Conversa rolava, rodavam as rodas, o trem apressado, caminho
do Centro, Barão de Mauá. Abraço afetivo,
o clima esquentando, o tempo escorria, o dia
chegava.
Era já
sexta-feira, os dois
animados, correndo pra
loja, à cata
de roupa, estréia
prevista no dia
seguinte. Pintado, ansioso,
na Praça Mauá, na loja
de sempre: olhou os bonés,
escolha difícil,
com muitos
modelos à disposição.
Pegou o azul, passou pelo
verde, foi ao amarelo,
parou no vermelho. Olhou no espelho,
vendedor esperando, botou na cabeça, tombou para o lado, soltou um
sorriso, de satisfação,
mandou reservar.
Vestiu a camisa,
de seda, bem pura, a manga comprida, vermelha
na cor, mandou reservar.
Partiu para a calça,
em linho,
branquinha, botões
nos seus
bolsos, mediu no espelho,
gostou de montão, mandou reservar.
E foi aos sapatos, modelo de sempre,
o bico afinado, em
branco e marrom,
mandou reservar. Com
meias, a dúvida, se brancas ou vermelhas, separou cada
par, decisão
pra depois,
mandou reservar.
Somou a despesa,
pagou a entrada, dividiu em seis vezes, abraçou o amigo,
saiu apressado, voltou ao trabalho,
pediu um bom
vale, patrão
estranhou, amigo fiel,
não deixou de pagar.
No mesmo
horário, Marina
buscava, em loja da moda, a roupa bonita,
pensando estrear. Comprou um
vestido, vermelho,
bonito, decote discreto,
cintura apertada,
a saia colada, colada nas coxas, com rendas bonitas, abrindo em
godê.
Comprou os sapatos, de salto afinado, altura
ideal, bonito
de ver. Pagou a entrada,
dividiu em seis
vezes, pegou o embrulho,
voltou ao trabalho.
Seis horas da tarde, as lojas
fechando, o trem apertado, os dois retornando, sem vista um do outro, pensando
no sábado, no Bar de Bacanas, encontro marcado.
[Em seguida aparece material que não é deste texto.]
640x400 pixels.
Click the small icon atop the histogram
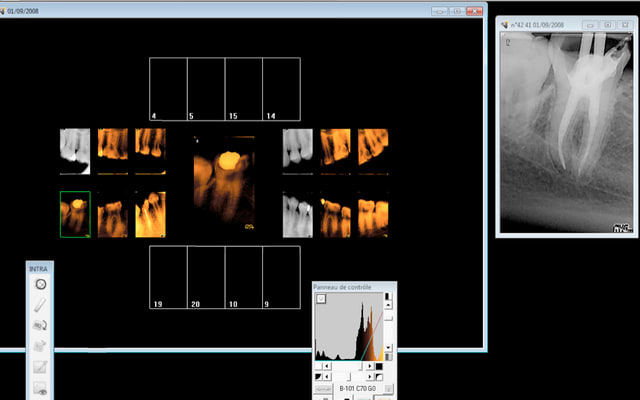coord(321,299)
Dormiram agitados, pensando um
no outro, acordaram cansados, dormiram de novo, o sono da tarde, o tempo
passando, correndo pra noite.
Mas antes
ainda, às quatro
da tarde, Marina
partiu ao salão de beleza. Cuidou da aparência: as unhas
dos pés, as unhas
das mãos, vermelhas, bem
vivas, esmalte importado, cabelos cuidados,
revoltos em
mechas, encaracolados.
Pintado, também,
dirigiu-se ao barbeiro, um corte em capricho, a barba rapada, a moça
bem hábil,
cuidando das unhas, aparando as arestas.
Às sete
da noite, os dois
no banheiro, um
banho de espuma,
depois o perfume,
detrás da orelha,
no colo e no pulso.
Como se combinassem, cada um no seu bairro,
tirando das caixas, as roupas bonitas, de ocasião.
Às oito da noite,
os dois ansiosos,
à espera do tempo das nove
da noite.
Pintado no táxi,
um novo
carrão, ar-refrigerado, bonito de fato, partiu apressado,
bateu no endereço.
Marina esperando, irmã curiosa, Ricardo, bem tímido, sem olho na rua.
O táxi
parou, igual carruagem,
Pintado desceu, encantou-se bastante, Marina
em beleza, tão deslumbrante.
Maria do Carmo, irmã curiosa, esticava o olhar, pra ver o malandro, malandro
Pintado. Gostou do que
viu: homem forte, cuidado,
futebol bem
jogado, domingo de sol,
em campo de várzea da Vila da Penha.
As pernas
em músculos,
a barriga uma tábua,
os ombros bem
largos, os braços
bem fortes, um belo exemplar. Pensou em Ricardo, as pernas
bem finas, barriga pra fora, o peito pra dentro, um tipo baixinho, bebedor de cerveja,
mas um
bonachão.
Maria do Carmo ficou com vergonha da comparação. Amava o marido, gostava da vida,
dos tempos de outrora.
E tinha Clarisse, a bela
menina, vendendo saúde,
família bonita.
Desculpou-se consigo, de si para si, feliz com Marina, irmã predileta,
em sua
conquista.
O carro
levou o casal afinado, conversa
mui franca,
um papo
animado. Seguiram destino:
o Bar de Bacanas,
na Vila da Penha,
o ponto de encontro
de malandros saudosos,
expulsos da Lapa,
mantendo a cultura dos antecedentes.
Desceram em
estilo, Pintado
na frente, correndo pra porta,
abrindo-a depressa, pegando Marina, morena Marina, adentrou o ambiente.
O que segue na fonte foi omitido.